After divorce, parents are required by law to always remain in touch and be in close proximity to facilitate access and support for their children. However, this requirement is not always possible. Increase in Global economy has seen many people increase their travelling for employment reasons (Herring, 2004). Equally, people who wish to remarry might be forced to travel even outside the country. Similarly, some parents might have to travel outside the country to pursue their own personal interests. Because of increases in travelling, potential issues concerning child custodial cases are now becoming difficult and complicated to solve.

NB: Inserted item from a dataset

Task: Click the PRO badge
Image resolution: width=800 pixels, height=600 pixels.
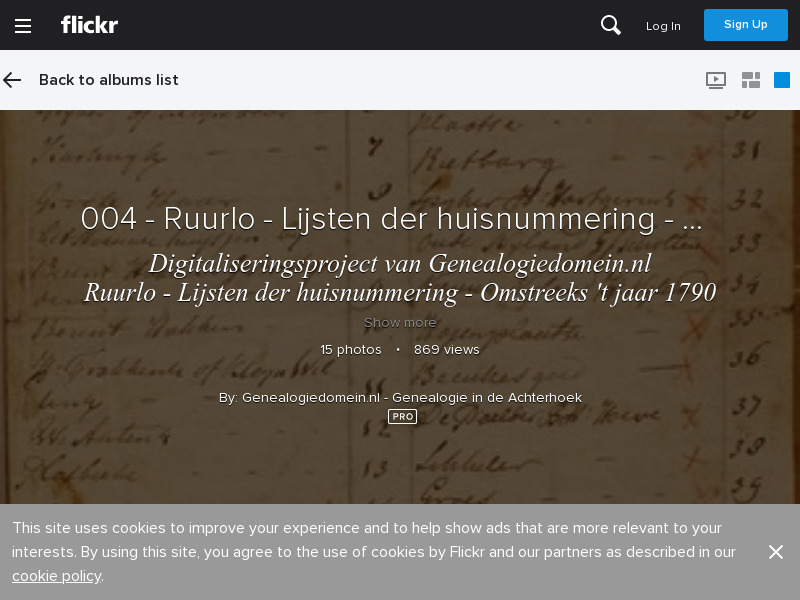Action: click(x=402, y=417)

Traveling and the constitutional rights of parents

Prior to analyzing the factual challenges that emerge during travelling cases, it is essential to assess the probability for traveling decisions to contravene on the parents constitutional rights. It should be noted that court’s decision to allow or prohibit a parent from relocating contravenes on the parents’ constitutional rights to travel. In the USA, the courts accept that every individual is permitted by the constitution to travel or relocate within the country or outside the country. This probable contravention is determined by other constitutional rights associated with relocation cases such as parent’s basic liberty, interest in the care, guardianship, and control of their children. In the USA, most courts recognize that a custodial parent’s right to travel outside the country can only be infringed when compelling state’s interests exists (Stahl & Drozd, 2006).

Based on the above constitutional right, several court decisions have been reached in the past. For instance, if a court decides that a parent will lose custody of his or her children because of relocating it is clear that the affected parent’s constitutional rights would have been contravened. Despite of this argument, some courts dispute that the above decision does not contravene on the parents constitutional right to travel even in instances where custody has to be surrendered. These courts assert that the parent’s right to travel or relocate has not been infringed in the above situation since the parent can still be free to travel. On the contrary, most courts in the USA acknowledge that through the above court decision parents constitutional right has been infringed (Stahl & Drozd, 2006). These courts assert that this situation can only be tolerated when compelling states interest to contravene on the rights exist. With the existence of these compelling state interests, more states have come up with measures that ensure custodial parent’s rights and the state’s interests are considered when settling travelling and relocation issues. In the past, it has been noted that some courts do not consider the parent’s right to travel nor do they consider the states compelling interests when they are settling their relocation cases. Instead, these courts consider the best interest of the children when they are making their rulings on relocation and travelling cases. In this regard, there have been proposals for family courts to adjudicate their cases based on children’s best interest rather than on the parent’s constitutional right to travel and compelling state interests.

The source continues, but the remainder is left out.